Hi, @felixfbecker, great to hear that someone else is also looking to develop FOSS indexing and IDE-like functionalities for PHP. It seems we are both developing a similar project but for different editors; I maintain the PHP integrator packages for Atom(.io), which also provide things such as autocompletion and code navigation, much like your package does for Visual Studio Code.

I've already went fairly far in implementing autocompletion and code navigation in my packages and already have most of the functionality you're looking for in this ticket in place (local variable scanning, built-in class fetching, docblock analysis and inheritance, ...). My work can be found here [1]. (I'm explicitly linking to the development version as it went through some major refactoring.)

I certainly don't want to keep you from writing your own indexer if that's what you desire, but just wanted to let you know that there is a similar project out there. I've only recently split off my PHP indexer (which is also based on php-parser, so I'm very glad to see you got nikic to improve the lexer's robustness when it encounters syntax errors!) from my atom-base package into a separate project and repository, hence the apparant low number of commits and activity.

[1] https://github.com/php-integrator/core/tree/development

felixfbecker commented 7 years ago

@Gert-dev I saw that you use SQLite. I am interested in how your index structure looks like? Currently this LS just uses a simple serialize() to cache the index on disk. Also interested in how you leveraged the PHP parser for completion, and how you resolve expression types recursively (if you do).

Also, how does your Atom package communicate with your PHP code? How do you handle async communication? As Atom packages are written in CoffeeScript, and the analysis is done in PHP, I imagine you must have invented some kind of protocol to communicate? Which leads me to my final question: What do you think about using the standardized language server protocol instead - e.g. folding your code into this server? Eclipse Che, VS Code, VS and many more use/will use LSP

ghost commented 7 years ago

Hi @felixfbecker

I am interested in how your index structure looks like?

It currently consists of a couple of simple SQL tables. I also leverage serializing a bit for things such as function parameters as I do not need access to this data in a further normalized form (i.e. in separate tables) and to avoid a performance hit when joining them.

Also interested in how you leveraged the PHP parser for completion

I've thought of letting autocompletion results be determined on the PHP side, but as you've probably already found out, php-parser does not deal particularly well with situations where code is not yet complete, such as a user typing $this->. For this reason autocompletion is currently completely handled on the CoffeeScript side.

What happens in CoffeeScript is that data such as available classes are fetched from the PHP side and loaded as suggestions into autocomplete-plus, which is an Atom package that you basically feed a list of relevant suggestions and it fuzzy matches based on what the user typed.

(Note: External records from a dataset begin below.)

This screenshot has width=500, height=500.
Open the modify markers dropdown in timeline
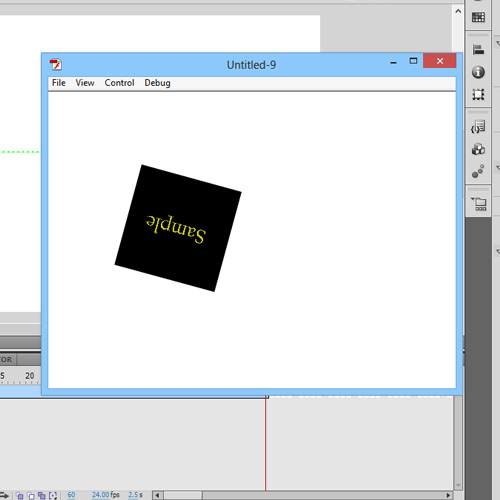53,496
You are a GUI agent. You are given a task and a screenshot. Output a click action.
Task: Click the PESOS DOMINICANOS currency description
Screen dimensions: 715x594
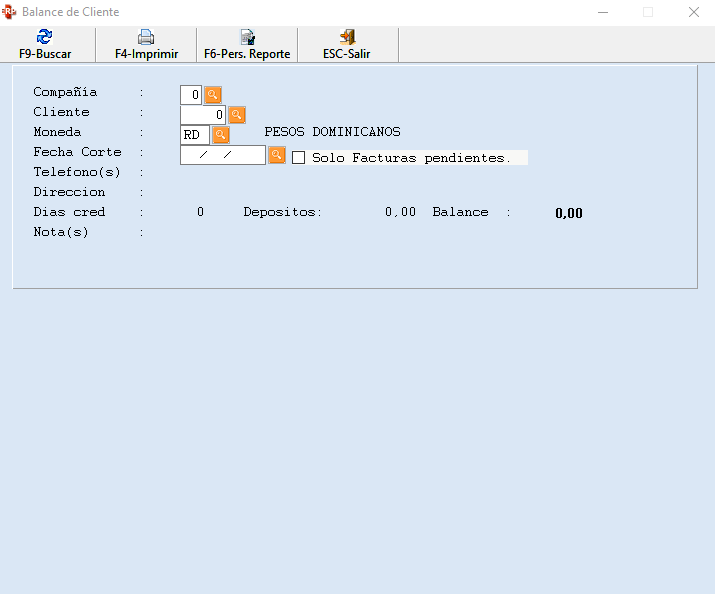pos(332,132)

After I already had that code, there was a point where I wanted to move "Invocation info fetching" (i.e. simply the fetching of the function or method that is being invoked in a statement such as foo(1, 2, 3) when the cursor is between the parentheses) to PHP. Initially, I still had a lot of CoffeeScript code doing manual PHP parsing based on regular expressions that I could not move to PHP because of the previously mentioned php-parser problem. I finally found that I could move this to PHP by instead directly working with token_get_all and wrote the PartialParser to handle this.

and how you resolve expression types recursively (if you do).

Resolution of types is handled entirely by the TypeDeducer (A word of warning: this is one of the classes that is still in dire need of some refactoring). This class relies mostly upon data from the index as well as php-parser nodes to analyze the type(s) of expressions. The regular expression part of the code is a bit of a relic from code that was originally also implemented in CoffeeScript, which I later moved to PHP.

What basically happens in CoffeeScript is this:

You have an expression $this->foo()->bar()-> in the editor. The CoffeeScript package wants to know the type(s) of this so it can fetch members of these types to autocomplete later on. It asks the base service for this information which, in turn, asks the PHP core via a --deduce-types call.
The DeduceTypesCommand fetches the incomplete statement via the PartialParser and cuts it into array elements, so the above example becomes ['$this', 'foo()', 'bar()'].
The TypeDeducer takes the array and starts evaluating each of these expressions one by one.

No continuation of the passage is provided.